Final answer:
The final speed of the 75-kg skier at the top of the slope can be determined by accounting for the work done by gravitational potential energy changes and friction. By using conservation of energy and the given initial speed, mass, height, slope angle, and coefficient of friction, we can calculate the skier's speed at the top of the slope.
Step-by-step explanation:
To determine the final speed of a 75-kg skier at the top of a slope, we need to consider the work done by nonconservative forces (i.e., friction) as well as the change in gravitational potential energy as the skier ascends a height of 3.58 m on a slope inclined at 9° above the horizontal. The skier's initial speed is 16.7 m/s, and the coefficient of kinetic friction between the skis and snow is given as 0.12.

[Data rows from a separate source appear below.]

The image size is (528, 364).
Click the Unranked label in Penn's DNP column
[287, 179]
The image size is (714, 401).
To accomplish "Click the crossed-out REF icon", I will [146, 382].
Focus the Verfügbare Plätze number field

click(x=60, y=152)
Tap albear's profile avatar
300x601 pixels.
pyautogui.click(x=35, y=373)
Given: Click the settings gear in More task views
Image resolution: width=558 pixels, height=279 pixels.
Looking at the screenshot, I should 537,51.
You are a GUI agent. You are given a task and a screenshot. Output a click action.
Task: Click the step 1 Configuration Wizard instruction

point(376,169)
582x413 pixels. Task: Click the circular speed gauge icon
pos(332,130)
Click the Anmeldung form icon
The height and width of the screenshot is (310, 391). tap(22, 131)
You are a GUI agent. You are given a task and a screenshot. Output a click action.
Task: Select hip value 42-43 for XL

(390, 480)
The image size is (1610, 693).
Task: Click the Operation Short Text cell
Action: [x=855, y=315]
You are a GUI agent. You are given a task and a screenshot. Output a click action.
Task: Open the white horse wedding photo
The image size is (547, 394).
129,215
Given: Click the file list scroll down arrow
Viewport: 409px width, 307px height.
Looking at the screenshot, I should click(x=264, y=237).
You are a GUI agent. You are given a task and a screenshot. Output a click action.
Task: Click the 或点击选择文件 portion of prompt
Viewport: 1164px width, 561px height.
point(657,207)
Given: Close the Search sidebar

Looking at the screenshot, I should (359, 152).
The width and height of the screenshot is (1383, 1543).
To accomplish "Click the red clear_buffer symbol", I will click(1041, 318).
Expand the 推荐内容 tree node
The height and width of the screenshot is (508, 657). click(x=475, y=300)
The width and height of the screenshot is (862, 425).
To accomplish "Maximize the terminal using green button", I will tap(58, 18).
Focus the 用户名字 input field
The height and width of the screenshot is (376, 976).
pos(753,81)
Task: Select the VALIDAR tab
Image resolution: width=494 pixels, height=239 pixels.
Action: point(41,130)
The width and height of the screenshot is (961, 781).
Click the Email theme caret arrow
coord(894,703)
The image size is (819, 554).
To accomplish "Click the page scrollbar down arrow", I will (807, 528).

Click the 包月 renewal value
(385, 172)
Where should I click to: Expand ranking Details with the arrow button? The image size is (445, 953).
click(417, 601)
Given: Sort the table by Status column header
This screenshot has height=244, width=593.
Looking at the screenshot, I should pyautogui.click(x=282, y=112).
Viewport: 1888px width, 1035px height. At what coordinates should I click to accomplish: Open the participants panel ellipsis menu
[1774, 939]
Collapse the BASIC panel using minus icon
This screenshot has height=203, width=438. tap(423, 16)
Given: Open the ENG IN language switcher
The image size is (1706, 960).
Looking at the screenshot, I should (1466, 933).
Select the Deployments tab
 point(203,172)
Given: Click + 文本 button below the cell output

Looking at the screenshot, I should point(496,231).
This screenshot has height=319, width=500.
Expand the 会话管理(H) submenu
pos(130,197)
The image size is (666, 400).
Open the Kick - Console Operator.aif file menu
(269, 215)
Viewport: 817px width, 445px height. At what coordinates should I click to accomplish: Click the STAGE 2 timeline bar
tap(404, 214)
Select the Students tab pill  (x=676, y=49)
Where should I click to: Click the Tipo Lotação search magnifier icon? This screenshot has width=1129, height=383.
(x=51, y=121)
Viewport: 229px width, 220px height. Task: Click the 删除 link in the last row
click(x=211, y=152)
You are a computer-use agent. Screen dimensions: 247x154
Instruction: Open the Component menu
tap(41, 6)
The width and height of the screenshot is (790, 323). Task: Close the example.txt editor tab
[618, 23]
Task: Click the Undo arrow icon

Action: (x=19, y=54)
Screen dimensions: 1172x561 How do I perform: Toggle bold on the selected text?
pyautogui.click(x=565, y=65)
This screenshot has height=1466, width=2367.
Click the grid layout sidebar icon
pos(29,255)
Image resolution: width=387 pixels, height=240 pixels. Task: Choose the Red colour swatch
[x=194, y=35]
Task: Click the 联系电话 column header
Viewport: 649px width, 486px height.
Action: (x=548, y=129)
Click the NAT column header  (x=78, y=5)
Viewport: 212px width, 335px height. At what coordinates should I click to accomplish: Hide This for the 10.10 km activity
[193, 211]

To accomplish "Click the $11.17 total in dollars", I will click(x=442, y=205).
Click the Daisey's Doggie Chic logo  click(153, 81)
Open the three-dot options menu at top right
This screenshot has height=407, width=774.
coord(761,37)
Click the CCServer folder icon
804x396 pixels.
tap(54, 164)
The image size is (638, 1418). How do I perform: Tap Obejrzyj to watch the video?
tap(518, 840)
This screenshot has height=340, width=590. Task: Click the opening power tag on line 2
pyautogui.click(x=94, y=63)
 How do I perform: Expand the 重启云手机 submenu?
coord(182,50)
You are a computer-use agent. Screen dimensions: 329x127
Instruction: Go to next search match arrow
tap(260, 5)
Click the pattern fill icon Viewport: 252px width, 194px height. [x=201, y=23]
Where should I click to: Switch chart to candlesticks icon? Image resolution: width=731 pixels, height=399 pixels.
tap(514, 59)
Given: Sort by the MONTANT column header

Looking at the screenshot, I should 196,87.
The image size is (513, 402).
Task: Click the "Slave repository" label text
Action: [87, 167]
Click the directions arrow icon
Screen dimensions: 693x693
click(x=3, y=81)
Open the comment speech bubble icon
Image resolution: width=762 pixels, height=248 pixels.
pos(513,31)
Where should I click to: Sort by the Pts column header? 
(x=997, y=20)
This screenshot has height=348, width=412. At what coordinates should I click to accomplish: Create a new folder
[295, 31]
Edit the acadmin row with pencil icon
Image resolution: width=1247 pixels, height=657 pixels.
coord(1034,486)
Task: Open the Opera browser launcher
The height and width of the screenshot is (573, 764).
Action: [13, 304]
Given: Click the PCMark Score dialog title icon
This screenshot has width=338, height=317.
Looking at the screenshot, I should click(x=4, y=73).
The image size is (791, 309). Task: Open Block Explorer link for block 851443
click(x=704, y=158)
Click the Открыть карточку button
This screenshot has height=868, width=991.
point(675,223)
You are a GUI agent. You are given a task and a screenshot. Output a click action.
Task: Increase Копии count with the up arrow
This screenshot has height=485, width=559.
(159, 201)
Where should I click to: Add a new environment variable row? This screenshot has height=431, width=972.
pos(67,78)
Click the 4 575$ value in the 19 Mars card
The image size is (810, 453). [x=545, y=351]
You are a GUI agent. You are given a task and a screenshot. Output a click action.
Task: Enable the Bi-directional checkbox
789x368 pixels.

The total work done on the skier is the sum of the work done by gravity and the work done by friction. We calculate the distance traveled up the incline by using the vertical distance (height) and the angle of the slope to find the hypotenuse of the right triangle formed by the skier's path.
Work done by gravity (Wg) is the change in gravitational potential energy, which is mgh, where m is the skier's mass, g is acceleration due to gravity, and h is the change in height. Work done by friction (Wf) is negative and calculated as the frictional force times the distance the skier travels along the slope. The frictional force is the product of the normal force (the component of the skier's weight perpendicular to the slope), the coefficient of kinetic friction, and the distance traveled.
To find the skier's final speed, we use the conservation of energy principle. The skier's initial kinetic energy plus the work done by nonconservative forces (gravity and friction) equals her final kinetic energy.